Wednesday, March 18, 2026

Mike Congrove

Written By:

Mike Congrove

My name is Mike Congrove. Ali and I first attended Fellowship in December 2008. We're in a Life Group, I get to serve as a Life Group Coach, Ali enjoys MomCo, and I have the privilege of working with John Monychol, our South Sudanese missions partner.

Stories of faith are wonderful — when they are told in the past tense. But what about when you feel as if you're up to your waist in soft mud, the water is rising, and it feels as if you may drown? What if your immediate family shuns you? What if your humiliation is so public that drunkards make songs about it?

David felt all of this. My guess is this was when his son, Absalom, ran him out of town. Or was it when Saul pursued him? Or perhaps it was a different challenging time in his life that isn't recorded. As his world is collapsing around him, he prays: "But as for me, my prayer is to You, O Lord, at an acceptable time." Sound familiar? "Father, if You are willing, remove this cup from Me; yet not My will, but Yours be done."

David's desperate angst in this psalm is a prophetic passage of Christ's total rejection: "You know my reproach and my shame and my dishonor; All my adversaries are before You. Reproach has broken my heart and I am so sick.
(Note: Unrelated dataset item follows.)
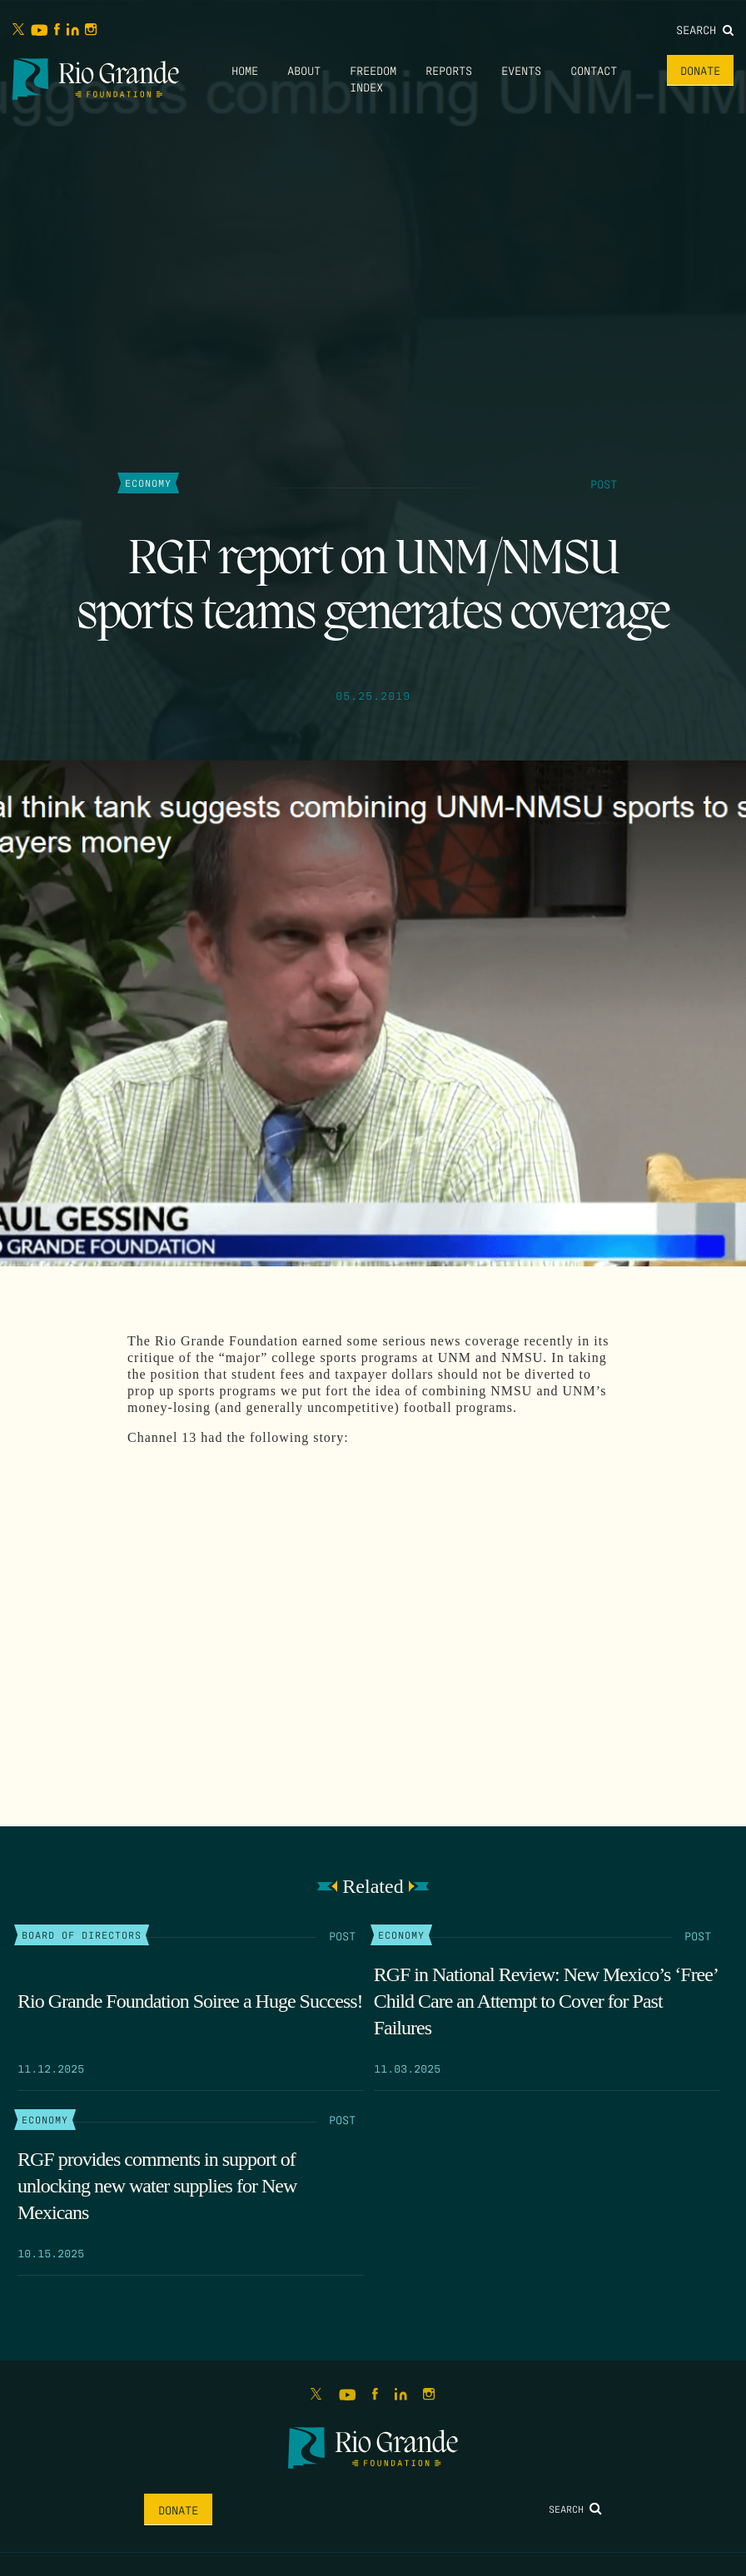  What do you see at coordinates (593, 69) in the screenshot?
I see `Contact` at bounding box center [593, 69].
And I looked for sympathy, but there was none, and for comforters, but I found none. They also gave me gall for my food, and for my thirst they gave me vinegar to drink."

And what does he say before these words? "Answer me, O Lord, for Your lovingkindness is good; according to the greatness of Your compassion, turn to me." My circumstances are dire — perhaps even life-threatening, perhaps death is imminent! But God is loving, kind, and full of compassion. David's and Jesus' perspective was this: "But I am afflicted and in pain; May Your salvation, O God, set me securely on high. I will praise the name of God with song and magnify Him with thanksgiving."
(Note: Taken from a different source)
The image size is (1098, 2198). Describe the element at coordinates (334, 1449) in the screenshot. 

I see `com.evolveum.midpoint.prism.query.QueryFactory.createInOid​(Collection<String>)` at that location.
We were asked to answer this question: In what ways does this passage impact my heart's desire to repent and worship Jesus? If they can do it, why not us?

"Why did God allow this to happen to me?" "Where is God?" These are questions one might hear when calamity strikes. I have the gift of working with the Church in South Sudan and Sudan. I've watched my friends lose everything to war and move their families into refugee camps. I've seen real poverty and desperation, and I've heard horrific tales of violence and abuse. What I don't hear very often are those questions above.

It's the gift the Church under duress has to give us: the conviction that God is good, full of lovingkindness and compassion even — and especially — in the worst circumstances. They say, with David: "But as for me, my prayer is to You, O Lord... I will praise the name of God with song and magnify Him with thanksgiving."